Лекок бросил нежный взгляд на портрет.
— Господин следователь, вы можете обратиться на Иерусалимскую улицу, и вам скажут, что я знаю свое дело. Для успеха расследования сыщику важнее всего — не дать себя узнать. К полиции, хоть это и глупо, как, впрочем, многое другое, относятся скверно. Сейчас, когда стало известно, кто я и зачем приехал, я могу выйти, но никто мне ничего не скажет, а если я стану выспрашивать, наврут с три короба. Меня будут бояться и потому станут умалчивать и недоговаривать.
— Совершенно верно, — поддержал сыщика папаша Планта.
— Так вот, когда мне сказали, — продолжал Лекок, — что это в провинции, я принял обличье провинциала. Я приехал сюда, и все видевшие меня думали: «Этот человек хоть и любопытен, но не опасен». Я втираюсь в толпу, прислушиваюсь, разговариваю, заставляю говорить, допрашиваю, и мне отвечают с полной откровенностью. Я собираю сведения, получаю показания, и меня никто не опасается. Ах, эти орсивальцы — премилые люди! Я уже завел тут немало друзей, и они все наперебой приглашали меня отужинать.

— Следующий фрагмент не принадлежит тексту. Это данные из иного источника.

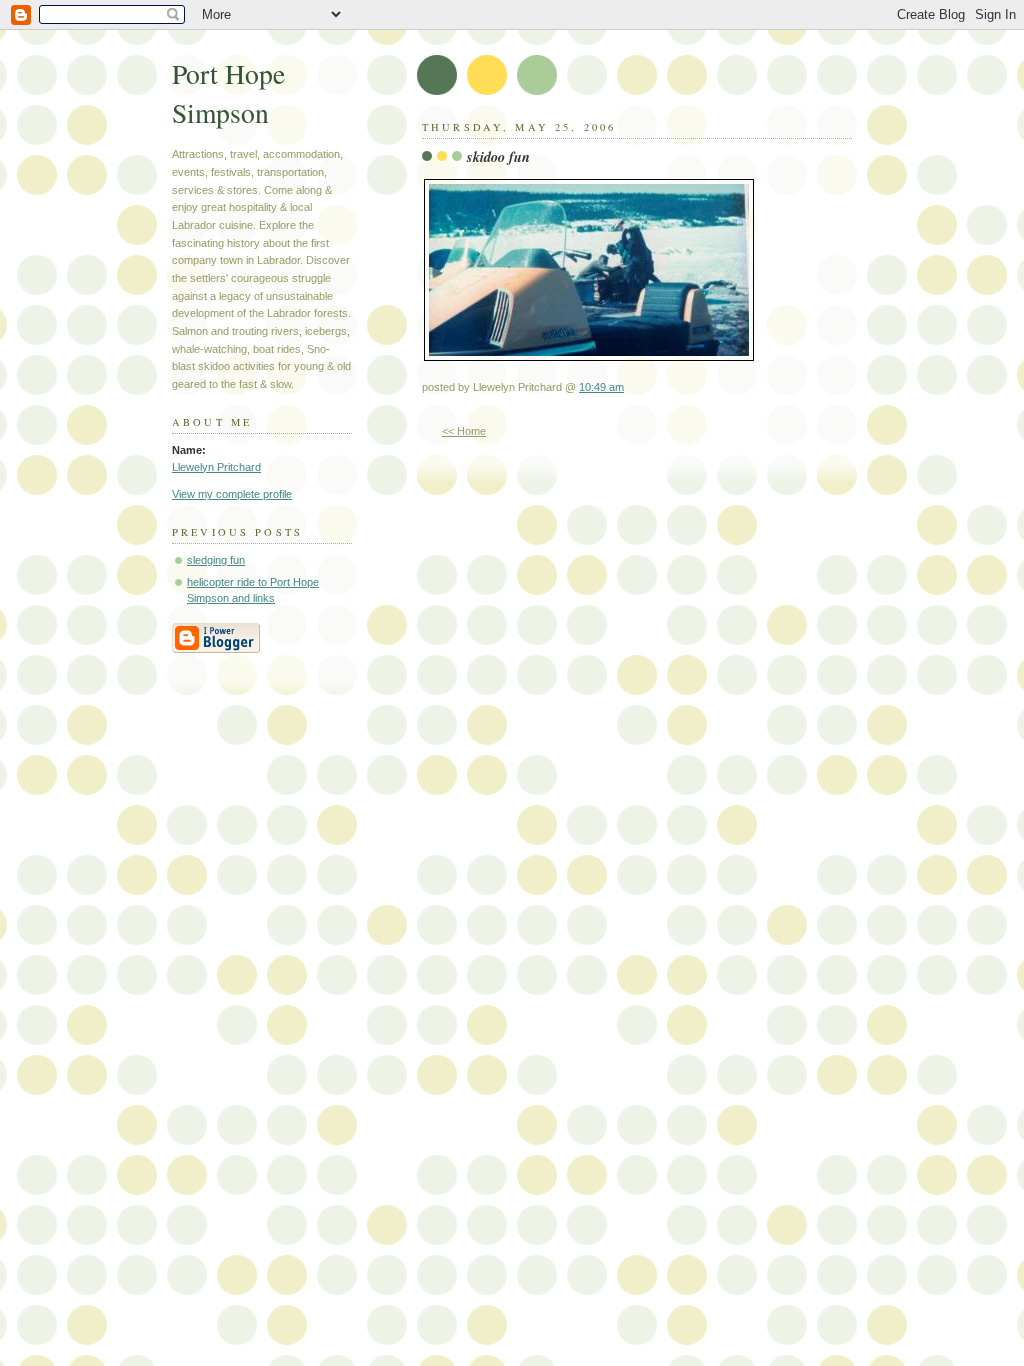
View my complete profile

Г-н Домини не любил полицию и почти не скрывал этого. Он не то чтобы шел на сотрудничество с нею, а скорей покорялся необходимости и лишь потому, что не мог без нее обойтись. С присущей ему прямолинейностью он осуждал средства, к которым ей часто приходится прибегать, хотя и признавал их неизбежность.
Слушая Лекока, он невольно одобрял его действия и в то же время продолжал далеко не дружелюбно взирать на собеседника.
— Раз уж вы столько знаете, пойдемте осмотрим место преступления, — сухо предложил г-н Домини.
— К вашим услугам, — лаконично ответил сыщик и, когда все стали подниматься, воспользовался этим, чтобы подойти к папаше Планта и протянуть ему бонбоньерку:
— Не желаете ли, господин мировой судья?
Папаша Планта не счел нужным отказываться и взял лакричную пастилку, отчего лицо сыщика мгновенно прояснилось. Как любому гениальному артисту, г-ну Лекоку была необходима благожелательная публика, и теперь у него шевельнулась надежда, что ему предстоит работать перед истинным ценителем.